Their written testimonies of life and labor in the early years of
colonization of America attests to a culture that is still ascribed to, even
after hundreds of years. The
aspiring identity of American culture is one that is constantly evolving and in
constant semblance to the original model of dominant culture covenanted by
Puritan immigrants, characteristic of conventional family ideals, and whose
religious based roots can be traced back to the Exodus story of Hebrews who fled
Egypt for Canaan. Both groups were
nomadic in their search for a life of freedom upheld by a self-imposed set of
practices and covenants that formed their culture and their gender identity.
These models place an emphasis on core family values with a set of moral
logistics that inevitably require adjustment during the transition to and
survival of a progressive New World. The
models are an allegory for societal success, in that for a nation to work right,
the family must work right. The
Pilgrim story, like the Exodus story also reveals the formation of the
capitalistic competition, ever mindful of economic gain, apart from a solely
community structure, and is the basis of our current day model of dominant
culture success.
In William Bradford's narrative, Of
Plymouth Plantation 1620-1647, early
dominant culture America was formed out of settler's motivation for a preferred
religious choice. The Pilgrim
settlers of America represent a strong-willed community whose covenant to God is
similar to the Hebrews who fled Egypt where they were persecuted and enslaved.
With God's blessing as their communion, the Pilgrims set sail and adapt to a new
land occupied by "savages" whose culture they blanket with their own
and form their own unique dominant assimilation.
In difference to the Hebrews, the Pilgrims were an educated lot who could
read and write, and their recordings of early American life have endured much
like the Exodus story of the Hebrews.
With the advantage of reading and writing, the Pilgrims developed rules
and regulations for life in America.
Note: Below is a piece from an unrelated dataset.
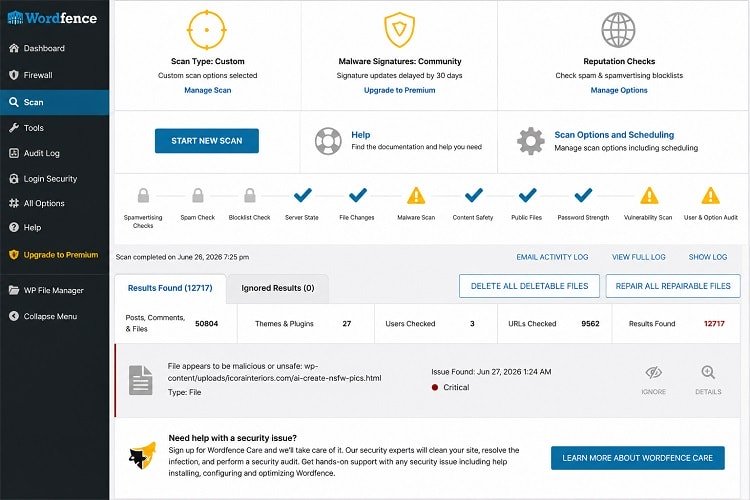This screenshot has width=750, height=500.
Task: Switch to the Ignored Results (0) tab
Action: point(277,288)
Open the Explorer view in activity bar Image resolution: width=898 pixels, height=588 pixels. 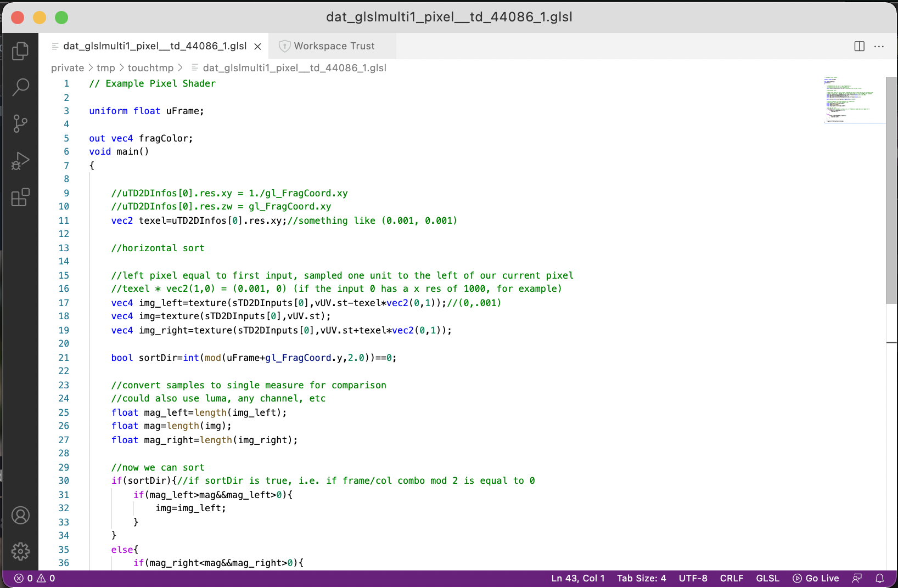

Their
ability to yield profitable crops of corn and procure fur for trading is a
predictor of American individualism and the economic success of the nuclear
family today. In
Anzia Yezierska's Bread Givers (1925),
the Pilgrim model is the "graceful quietness" (239) that represents
the colorless foundation in the main protagonist's search for self-fulfillment.
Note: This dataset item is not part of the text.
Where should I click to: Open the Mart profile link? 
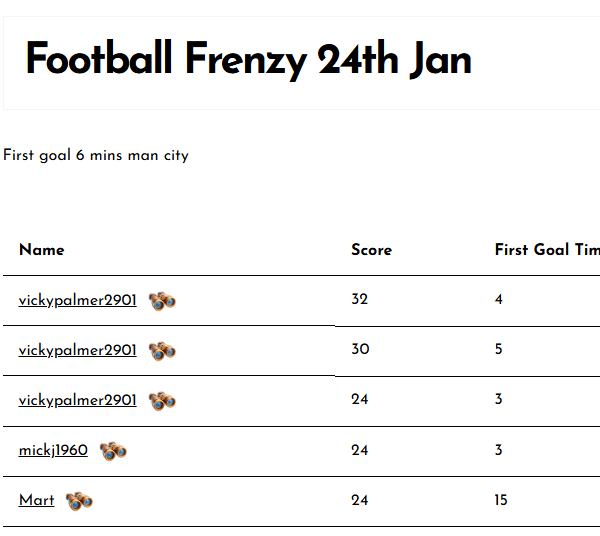coord(36,500)
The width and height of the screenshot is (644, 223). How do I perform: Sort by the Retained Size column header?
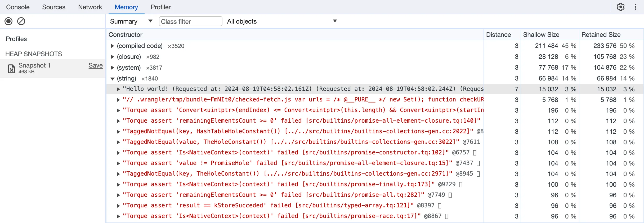601,35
She accepts the changes and progressive spirit of the New World by
tearing herself "out of the dirt" of her Jewish immigrant-rooted
sphere, and she is able to honorably take her "place with the
pioneers...and survive" (231). In
the nomadic style of early settlers, she must also labor, toil and relocate to
obtain status in "this New America of culture education" where
progression is fast- paced and only those who invest in human development can
reap the rewards of economical gain and embrace a hard-earned assimilation
(210). In comparison to Exodus
and Of Plymouth Plantation 1620-1647,
Yezierska's references are vividly similar, when she writes that "we must
dry our heads worrying for bread, while they bathe themselves in milk and soak
themselves in honey" (181). America
is viewed as the Promise land, but it is clear that certain tasks such as the
completion of one's education or the tending of one's crops must take place in
order for one to take their place among a society that was settled by the
blessings and grace of God. It is
this pioneering spirit and will to survive against all obstacles that the
dominant culture of America is modeled for. In
Jonathan Raban's Hunting Mister
Heartbreak: A Discovery of America,
the modern breed of dominant culture is vividly revealed, recounted to the more
communal culture of the Great Depression and the easy economy of the 1970's.
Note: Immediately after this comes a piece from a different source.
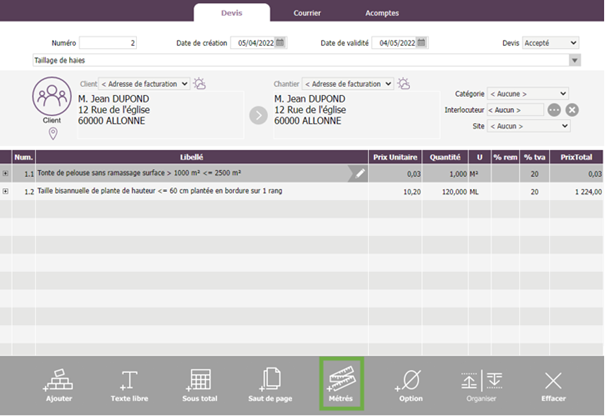The height and width of the screenshot is (416, 605).
Task: Open the Catégorie dropdown
Action: point(527,94)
"Macy's in 1988 smelled of serious money" and "only frumps were
thrifty now" (345). In modern
dominant culture, professional Americans clothed in a "blazonry of
expensive trade names" and "plain cotton shirts and ties" are
untouched by the "street people" that occupy the lower status of
American economic structure (345). The
dominant "air people" float high above the turmoil of the street,
living in their high rise apartments and only mingling with other dominant
culture breeds, "like sociable gulls swooping from cliff to cliff. For
them, the old New York of streets, squares, neighborhoods, was rapidly turning
into a vague and distant memory" (351).
Similar to the simple and colorless Protestant churches, void of images,
relying simply on the scriptural text inherited by the written words transcribed
in the Exodus story as recounted by Moses, dominant cultures aspire to blend
seamlessly in to the cultural landscape of America.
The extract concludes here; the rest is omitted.